Last Friday, the Alabama Supreme Court ruled that frozen embryos are “extrauterine children” under state law, and are therefore entitled to the rights afforded to children. The decision resulted from two wrongful death cases brought by three couples whose frozen embryos were accidentally destroyed by a fertility clinic. The Republican panel of Alabama Supreme Court Justices found that that an 1872 state law allowing parents to sue over the death of a minor child “applies to all unborn children, regardless of their location.”
Alabama Justice Jay Mitchell wrote: “Unborn children are ‘children’…without exception based on developmental stage, physical location, or any other ancillary characteristics.” Mitchell also cited a previous ruling in 2019, where the Alabama Court established that a fetus killed during a woman’s pregnancy was covered under Alabama’s Wrongful Death of a Minor Act and “extrauterine children [are not excluded] from the Act’s coverage.”
When Roe was overturned in Dobbs v. Jackson Women’s Health Organization, nearly 50 years after it was established, the Conservative majority on the United States Supreme Court determined that Roe was “egregiously wrong from the start” because “the Constitution makes no reference to abortion” and “no such right is implicitly protected by any constitutional provision,” including the due process clause of the Fourteenth Amendment.

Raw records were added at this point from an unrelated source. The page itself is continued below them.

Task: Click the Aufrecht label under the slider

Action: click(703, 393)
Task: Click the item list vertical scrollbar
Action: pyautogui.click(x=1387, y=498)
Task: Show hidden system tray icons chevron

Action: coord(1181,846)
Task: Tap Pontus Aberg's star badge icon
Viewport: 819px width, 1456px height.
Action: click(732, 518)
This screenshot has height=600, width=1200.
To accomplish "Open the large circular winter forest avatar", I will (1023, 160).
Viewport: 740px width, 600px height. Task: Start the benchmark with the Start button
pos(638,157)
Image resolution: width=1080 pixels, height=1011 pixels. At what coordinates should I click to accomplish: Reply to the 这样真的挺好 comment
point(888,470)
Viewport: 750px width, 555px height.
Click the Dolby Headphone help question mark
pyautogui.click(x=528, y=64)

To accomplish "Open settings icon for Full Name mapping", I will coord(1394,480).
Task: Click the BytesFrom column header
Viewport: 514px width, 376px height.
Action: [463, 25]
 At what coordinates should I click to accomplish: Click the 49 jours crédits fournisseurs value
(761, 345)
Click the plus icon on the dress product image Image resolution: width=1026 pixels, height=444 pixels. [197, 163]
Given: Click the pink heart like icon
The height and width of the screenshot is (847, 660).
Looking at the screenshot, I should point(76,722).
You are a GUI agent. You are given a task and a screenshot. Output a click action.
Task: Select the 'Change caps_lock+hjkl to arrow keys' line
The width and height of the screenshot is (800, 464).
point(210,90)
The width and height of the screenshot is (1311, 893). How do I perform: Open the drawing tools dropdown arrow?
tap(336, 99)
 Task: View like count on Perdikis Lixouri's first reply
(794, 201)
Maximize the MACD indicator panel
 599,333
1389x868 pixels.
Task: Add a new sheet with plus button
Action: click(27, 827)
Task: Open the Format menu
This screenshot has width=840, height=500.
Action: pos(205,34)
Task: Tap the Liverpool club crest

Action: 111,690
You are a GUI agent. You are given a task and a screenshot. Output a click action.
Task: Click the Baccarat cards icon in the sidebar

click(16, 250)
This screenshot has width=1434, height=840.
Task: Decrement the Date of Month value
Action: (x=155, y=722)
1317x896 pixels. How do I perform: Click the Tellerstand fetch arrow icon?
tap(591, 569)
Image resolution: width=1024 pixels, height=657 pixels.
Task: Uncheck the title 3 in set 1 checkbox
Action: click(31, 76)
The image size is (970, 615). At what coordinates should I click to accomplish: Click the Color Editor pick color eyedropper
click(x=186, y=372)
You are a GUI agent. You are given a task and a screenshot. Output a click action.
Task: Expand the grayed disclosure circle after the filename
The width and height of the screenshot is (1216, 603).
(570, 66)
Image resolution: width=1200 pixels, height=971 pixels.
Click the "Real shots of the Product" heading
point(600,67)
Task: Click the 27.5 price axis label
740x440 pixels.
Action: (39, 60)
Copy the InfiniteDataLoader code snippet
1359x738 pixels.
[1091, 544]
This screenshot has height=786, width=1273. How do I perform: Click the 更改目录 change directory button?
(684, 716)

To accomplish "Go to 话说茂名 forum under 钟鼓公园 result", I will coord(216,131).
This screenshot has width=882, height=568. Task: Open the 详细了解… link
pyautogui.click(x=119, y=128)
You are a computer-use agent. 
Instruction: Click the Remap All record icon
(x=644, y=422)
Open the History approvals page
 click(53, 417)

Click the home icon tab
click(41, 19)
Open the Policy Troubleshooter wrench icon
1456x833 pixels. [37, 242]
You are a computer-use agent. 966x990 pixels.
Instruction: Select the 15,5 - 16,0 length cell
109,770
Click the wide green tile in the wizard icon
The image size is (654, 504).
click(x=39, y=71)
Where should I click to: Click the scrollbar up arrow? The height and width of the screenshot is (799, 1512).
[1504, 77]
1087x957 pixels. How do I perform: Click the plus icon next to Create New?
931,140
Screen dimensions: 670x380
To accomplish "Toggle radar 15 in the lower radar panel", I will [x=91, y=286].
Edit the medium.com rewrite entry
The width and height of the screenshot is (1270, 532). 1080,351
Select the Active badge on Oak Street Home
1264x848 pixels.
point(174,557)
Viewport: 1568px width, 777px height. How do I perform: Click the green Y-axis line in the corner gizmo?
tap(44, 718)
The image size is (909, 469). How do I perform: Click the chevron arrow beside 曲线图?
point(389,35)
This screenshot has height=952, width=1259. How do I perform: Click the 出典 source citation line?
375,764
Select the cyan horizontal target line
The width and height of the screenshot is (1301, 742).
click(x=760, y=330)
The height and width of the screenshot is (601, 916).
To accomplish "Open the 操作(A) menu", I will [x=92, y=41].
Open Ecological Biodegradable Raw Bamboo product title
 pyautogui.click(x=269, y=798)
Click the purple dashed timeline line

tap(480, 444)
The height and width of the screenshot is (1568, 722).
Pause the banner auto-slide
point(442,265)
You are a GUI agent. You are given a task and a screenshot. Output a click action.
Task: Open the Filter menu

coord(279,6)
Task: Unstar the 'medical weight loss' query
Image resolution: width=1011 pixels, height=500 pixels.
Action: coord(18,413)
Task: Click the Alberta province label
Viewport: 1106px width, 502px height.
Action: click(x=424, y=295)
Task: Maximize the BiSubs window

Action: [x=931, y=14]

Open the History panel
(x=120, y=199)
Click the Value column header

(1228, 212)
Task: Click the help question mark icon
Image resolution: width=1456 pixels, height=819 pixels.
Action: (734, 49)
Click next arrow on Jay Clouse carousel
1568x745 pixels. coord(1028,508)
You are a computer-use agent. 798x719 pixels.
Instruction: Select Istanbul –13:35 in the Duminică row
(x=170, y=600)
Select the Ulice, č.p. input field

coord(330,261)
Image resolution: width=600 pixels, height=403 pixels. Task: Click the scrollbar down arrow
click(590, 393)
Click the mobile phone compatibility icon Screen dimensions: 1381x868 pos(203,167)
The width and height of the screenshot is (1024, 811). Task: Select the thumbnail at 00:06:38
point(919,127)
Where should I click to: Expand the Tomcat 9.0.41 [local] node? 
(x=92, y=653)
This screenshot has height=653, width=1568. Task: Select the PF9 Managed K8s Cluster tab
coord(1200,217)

This new tipping power, led by Justice Alito and the three Trump-era justices, was the beginning of a complete conservative overhaul of established Civil Rights law.
In the Dobbs ruling, Justice Clarence Thomas also raised questions about gay marriage and other rights in his concurring opinion, extending the ramifications of the case to many other issues, in addition to abortion bans. This case has directly contributed to the enactment of abortion bans in 24 states, and more than a dozen states have enforced near-total abortion bans since the Supreme Court's June ruling.
This latest ruling in Alabama now threatens the potential impact on fertility treatments and the freezing of embryos, which had previously been considered property by the courts. By extending rights of personhood to not only a fetus but an embryo, Alabama has surpassed the previous limits set by years of precedent, allowing the United States Supreme Court, with its Conservative majority to take up the issue, and possibly reverse more established law.
Since the overturning of Roe in June of 2022, conservative activists have been attempting to extend their agenda to include restrictive abortion bans, limitations on civil liberties and laws that establish extended fetus rights. In the Fall of 2022, the US Supreme Court declined to hear a Rhode Island case brought by two women. who sued on behalf of their fetuses. At the time the high Court made a point to stay away from another issue at the center of America’s burgeoning culture wars, and determined that fetuses lacked the proper legal standing to bring the suit.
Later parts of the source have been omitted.